● **STORED DATA**

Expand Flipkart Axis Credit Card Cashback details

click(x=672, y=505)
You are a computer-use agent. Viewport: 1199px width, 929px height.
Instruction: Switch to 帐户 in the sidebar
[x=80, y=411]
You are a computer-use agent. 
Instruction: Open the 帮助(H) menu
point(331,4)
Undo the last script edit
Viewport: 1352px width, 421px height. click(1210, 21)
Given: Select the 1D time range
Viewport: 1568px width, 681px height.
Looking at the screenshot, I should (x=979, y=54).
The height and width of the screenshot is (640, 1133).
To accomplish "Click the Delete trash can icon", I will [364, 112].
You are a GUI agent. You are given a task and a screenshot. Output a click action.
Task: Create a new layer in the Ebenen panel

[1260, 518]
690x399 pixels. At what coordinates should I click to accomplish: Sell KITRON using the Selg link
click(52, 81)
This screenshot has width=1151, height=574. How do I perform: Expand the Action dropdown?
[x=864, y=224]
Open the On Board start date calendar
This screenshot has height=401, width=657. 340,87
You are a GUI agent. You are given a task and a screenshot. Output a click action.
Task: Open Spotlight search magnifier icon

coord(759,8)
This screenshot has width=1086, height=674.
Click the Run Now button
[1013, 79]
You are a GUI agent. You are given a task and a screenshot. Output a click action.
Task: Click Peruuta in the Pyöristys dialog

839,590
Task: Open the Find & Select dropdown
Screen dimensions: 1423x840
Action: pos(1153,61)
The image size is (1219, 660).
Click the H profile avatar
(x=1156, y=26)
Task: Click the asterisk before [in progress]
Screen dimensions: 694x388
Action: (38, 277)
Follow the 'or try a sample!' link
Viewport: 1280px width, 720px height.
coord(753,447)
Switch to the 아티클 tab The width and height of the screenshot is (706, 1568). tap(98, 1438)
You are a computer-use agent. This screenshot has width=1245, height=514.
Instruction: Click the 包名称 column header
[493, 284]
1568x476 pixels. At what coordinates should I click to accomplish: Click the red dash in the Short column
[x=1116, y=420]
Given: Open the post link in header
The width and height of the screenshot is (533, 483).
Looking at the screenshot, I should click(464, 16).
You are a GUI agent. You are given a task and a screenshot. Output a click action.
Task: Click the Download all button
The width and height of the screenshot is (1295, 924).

● **EXERCISE REQUIREMENTS**
Reproduce the entries above in full, exactly as they read.

● **RESPONSE TO THIS EXERCISE**
Expand Flipkart Axis Credit Card Cashback details

click(x=672, y=505)
You are a computer-use agent. Viewport: 1199px width, 929px height.
Instruction: Switch to 帐户 in the sidebar
[x=80, y=411]
You are a computer-use agent. 
Instruction: Open the 帮助(H) menu
point(331,4)
Undo the last script edit
Viewport: 1352px width, 421px height. click(1210, 21)
Given: Select the 1D time range
Viewport: 1568px width, 681px height.
Looking at the screenshot, I should (x=979, y=54).
The height and width of the screenshot is (640, 1133).
To accomplish "Click the Delete trash can icon", I will [364, 112].
You are a GUI agent. You are given a task and a screenshot. Output a click action.
Task: Create a new layer in the Ebenen panel

[1260, 518]
690x399 pixels. At what coordinates should I click to accomplish: Sell KITRON using the Selg link
click(52, 81)
This screenshot has width=1151, height=574. How do I perform: Expand the Action dropdown?
[x=864, y=224]
Open the On Board start date calendar
This screenshot has height=401, width=657. 340,87
You are a GUI agent. You are given a task and a screenshot. Output a click action.
Task: Open Spotlight search magnifier icon

coord(759,8)
This screenshot has width=1086, height=674.
Click the Run Now button
[1013, 79]
You are a GUI agent. You are given a task and a screenshot. Output a click action.
Task: Click Peruuta in the Pyöristys dialog

839,590
Task: Open the Find & Select dropdown
Screen dimensions: 1423x840
Action: pos(1153,61)
The image size is (1219, 660).
Click the H profile avatar
(x=1156, y=26)
Task: Click the asterisk before [in progress]
Screen dimensions: 694x388
Action: (38, 277)
Follow the 'or try a sample!' link
Viewport: 1280px width, 720px height.
coord(753,447)
Switch to the 아티클 tab The width and height of the screenshot is (706, 1568). tap(98, 1438)
You are a computer-use agent. This screenshot has width=1245, height=514.
Instruction: Click the 包名称 column header
[493, 284]
1568x476 pixels. At what coordinates should I click to accomplish: Click the red dash in the Short column
[x=1116, y=420]
Given: Open the post link in header
The width and height of the screenshot is (533, 483).
Looking at the screenshot, I should click(464, 16).
You are a GUI agent. You are given a task and a screenshot. Output a click action.
Task: Click the Download all button
The width and height of the screenshot is (1295, 924).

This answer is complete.